Treatment for Epididymitis
For sexually active men under 35 years, treat with ceftriaxone 250 mg IM once PLUS doxycycline 100 mg orally twice daily for 10 days. 1, 2
Etiology-Based Treatment Algorithm
Age and Sexual Activity Determine Pathogen and Treatment
Men under 35 years (sexually active):
- Most commonly caused by Chlamydia trachomatis or Neisseria gonorrhoeae 2, 3
- Recommended regimen: Ceftriaxone 250 mg IM single dose PLUS doxycycline 100 mg orally twice daily for 10 days 4, 1, 2, 5
- This combination provides coverage for both gonococcal and chlamydial infections 1
Men who practice insertive anal intercourse:
- Enteric organisms (particularly E. coli) are likely pathogens in addition to STIs 2, 3
- Use ceftriaxone 250 mg IM once PLUS levofloxacin 500 mg orally once daily for 10 days OR ofloxacin 300 mg orally twice daily for 10 days 1, 2
- The fluoroquinolone provides enteric coverage that doxycycline lacks 6
Men over 35 years:
- Usually caused by enteric bacteria (E. coli predominates) secondary to bladder outlet obstruction 3, 6, 7
- Levofloxacin 500 mg orally once daily for 10 days OR ofloxacin 300 mg orally twice daily for 10 days alone is sufficient 1, 2
- Fluoroquinolones show >85% susceptibility for cultured bacteria in antibiotic-naive patients 6
Alternative Regimens for Allergies
For patients allergic to cephalosporins and/or tetracyclines:
- Ofloxacin 300 mg orally twice daily for 10 days 4, 2
- Levofloxacin 500 mg orally once daily for 10 days 1, 2
Critical Diagnostic Steps Before Treatment
Perform these tests to guide therapy:
- Gram stain of urethral exudate (≥5 polymorphonuclear leukocytes per oil immersion field indicates urethritis) 1, 2
- Nucleic acid amplification test or culture for N. gonorrhoeae and C. trachomatis from intraurethral swab or first-void urine 1, 2
- First-void urine examination for leukocytes if urethral Gram stain is negative 1, 2
- Syphilis serology and HIV testing 4, 1, 2
Adjunctive Measures
All patients require supportive care:
- Bed rest until fever and inflammation subside 4, 1, 2
- Scrotal elevation 4, 1, 2
- Analgesics for pain control 4, 1, 2
Follow-Up and Red Flags
Reassess within 3 days if no improvement occurs 1, 2
Persistent symptoms after completing antibiotics warrant comprehensive evaluation for:
- Testicular tumor 1, 2
- Abscess formation 1, 2
- Testicular infarction 1, 2
- Testicular cancer 1, 2
- Tuberculous or fungal epididymitis 4, 1, 2
Management of Sexual Partners
For STI-related epididymitis:
- Refer all sexual partners from the 60 days preceding symptom onset for evaluation and treatment 1, 2
- Patient must avoid sexual intercourse until both patient and partner(s) complete therapy and are asymptomatic 1, 2
- Contact tracing is essential to prevent reinfection and transmission 2
Special Populations
HIV-positive patients:
- Receive the same treatment regimen as HIV-negative patients for uncomplicated epididymitis 1, 2
- However, fungi and mycobacteria are more likely causative organisms in immunosuppressed patients 4, 1, 2
Hospitalization indications:
- Severe pain suggesting alternative diagnoses (especially testicular torsion) 2
- Fever present 2
- Concerns about medication compliance 2
Common Pitfalls to Avoid
Do not use ciprofloxacin as first-line for young men: Despite being commonly prescribed by 71% of urologists in practice surveys, ciprofloxacin is not optimal for chlamydial infections 8. The guidelines clearly specify doxycycline for this age group 1, 2.

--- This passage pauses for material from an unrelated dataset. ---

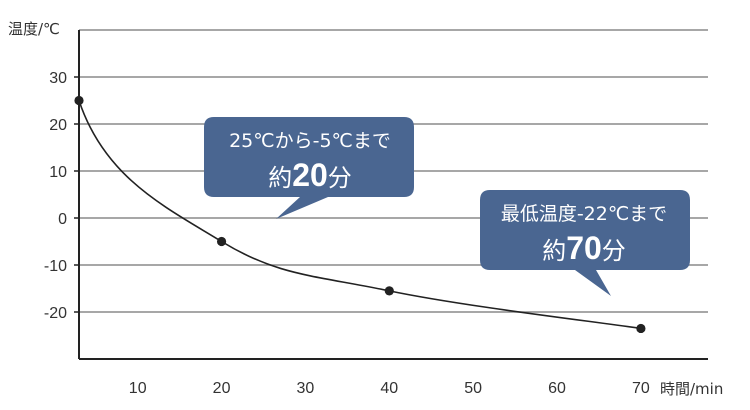 The height and width of the screenshot is (410, 750). I want to click on x-tick-labels: 10 20 30 40 50 60 70, so click(390, 388).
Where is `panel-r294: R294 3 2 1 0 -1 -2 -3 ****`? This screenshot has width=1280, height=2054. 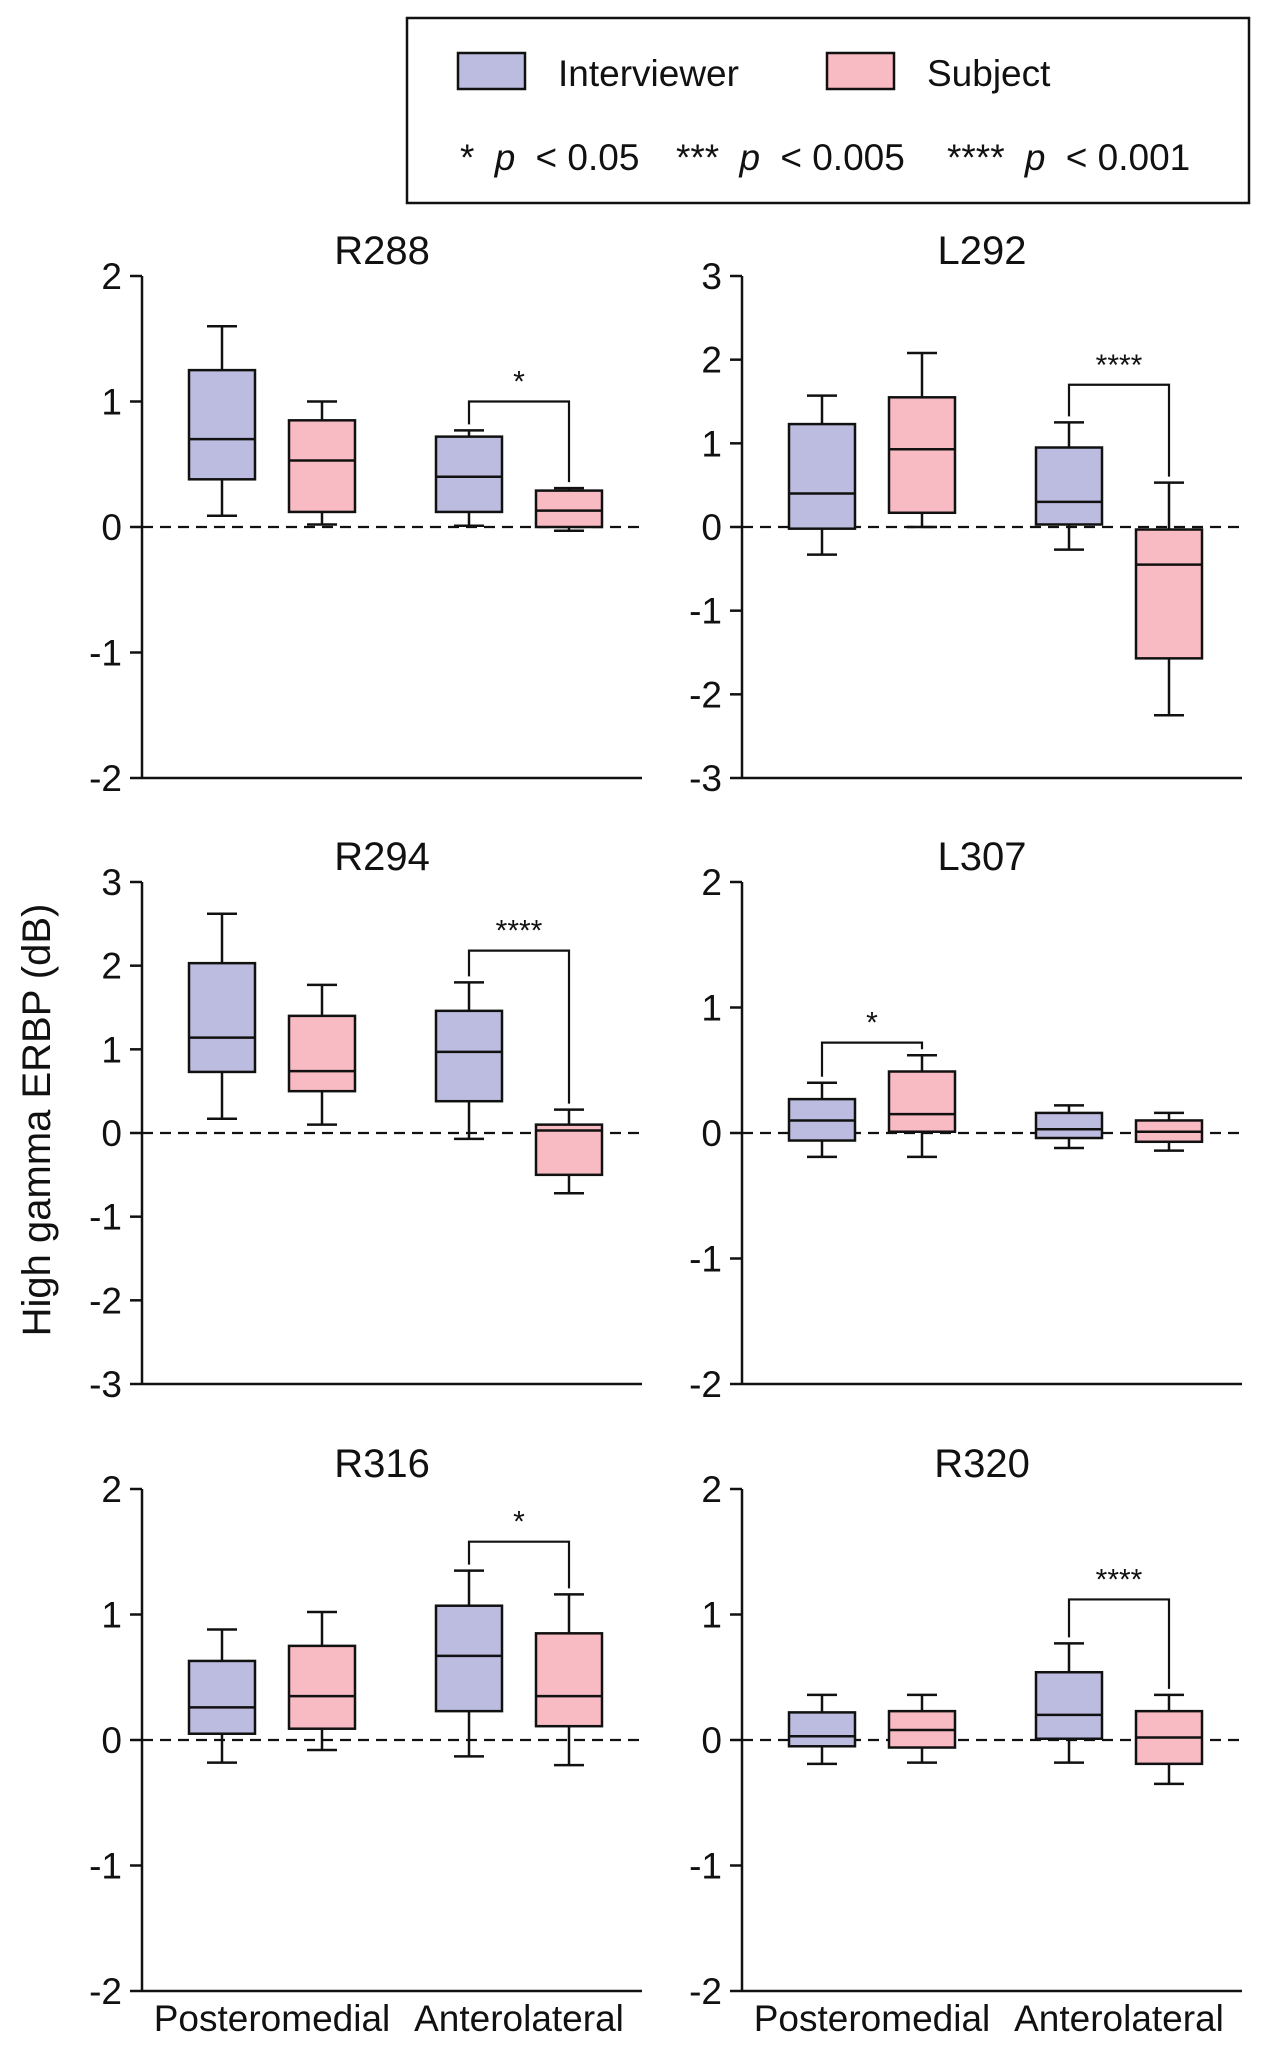 panel-r294: R294 3 2 1 0 -1 -2 -3 **** is located at coordinates (366, 1120).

Do not assume STIs only occur in men under 35: Recent molecular diagnostic studies show STIs (particularly C. trachomatis) are not restricted to younger age groups and were found in 14% of all cases across all ages 6.
Always rule out testicular torsion first: Especially in adolescents and when pain onset is sudden and severe, as this requires immediate surgical consultation 1.